А вокруг тем временем стало совсем темно, но фонари не погасли, как у нас на Кизлярке. Зато резко похолодало и по-февральски рвануло ветром в разные стороны, просто так, ни с того ни с сего. Вентиляционный пар разом отмахнуло от скамейки на сторону, затем ненадолго вернуло обратно, но тут же его порвало на мелкие теплые клочки, клочки эти моментально раздавились об ветер и растаяли во тьме культурного двора, как будто их не было и в помине.
«Не получилось на этот раз перетерпеть, — подумала я. — Вот теперь все говно и начнется, разом все выплывет… — Из здорового глаза потекло густое, как раньше, и стало прихватываться на морозе. — Песья жизнь… — Внутренняя тоска хоть и начала понемногу подмерзать, но все еще не отпускала. — Если б не дети Беринговы — заснула б сейчас на холоду этом да не проснулась никогда больше, хер бы с ними со всеми, этими водопроводчиками да ментами рыночными. Да и с Берингом самим, честно говоря, тоже…»
— Эй! — Голос показался мне отдаленно знакомым и был не опасным. Я вздрогнула всем телом, разомкнула текучий глаз до отказа и сквозь падающий снег уперла его в сторону голоса.
Человек приближался, и это был мужик. Я говорю «мужик», потому как спутать по голосу наших кизлярских бомжей и бомжих, тех и других хрипатых и сиплых, — как нечего делать — издаваемые ими звуки сильно не отличались, чаще — вообще никак. Так вот, не сразу, но я признала этого мужика. Он был из наших, но не совсем: и потому что не был чисто кизлярский или подшипниковый, а был с дальней улицы, и еще потому, что бомжом, как мы все, он был только по натуре. По жизни же, мы знали, у него было свое жилье, собственная конура. А звали его Еврей. У него еще — я тоже это знала по случаю — другое было имя — Ефим. Его так одна старуха называла, из других жиличек, невонючих, — от нее, наоборот, всегда сладким пахло таким и очень как будто залежалым.
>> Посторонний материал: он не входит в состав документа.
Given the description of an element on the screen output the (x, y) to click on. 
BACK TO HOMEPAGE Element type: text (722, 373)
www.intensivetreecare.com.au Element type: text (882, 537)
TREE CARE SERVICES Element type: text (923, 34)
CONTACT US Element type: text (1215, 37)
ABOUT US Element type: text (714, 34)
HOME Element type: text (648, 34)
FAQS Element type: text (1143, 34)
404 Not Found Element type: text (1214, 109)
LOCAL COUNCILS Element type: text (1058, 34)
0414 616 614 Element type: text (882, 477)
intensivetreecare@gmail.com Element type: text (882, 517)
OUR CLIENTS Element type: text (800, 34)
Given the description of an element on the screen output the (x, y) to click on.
Но больше все равно все его называли Еврей: и у рынка, и на гаражах, и при магазине. И называли не за имя такое, оно таким было по случайности, а за нос огромный, как мягкая шишка насаженный на середину лица — мягкая, рыхлая и красная. Лично мне всегда на эти дела наплевать — хоть Ефим, хоть Еврей, хоть кто есть какой — главное, чтобы был не вредный и не обижал без дела.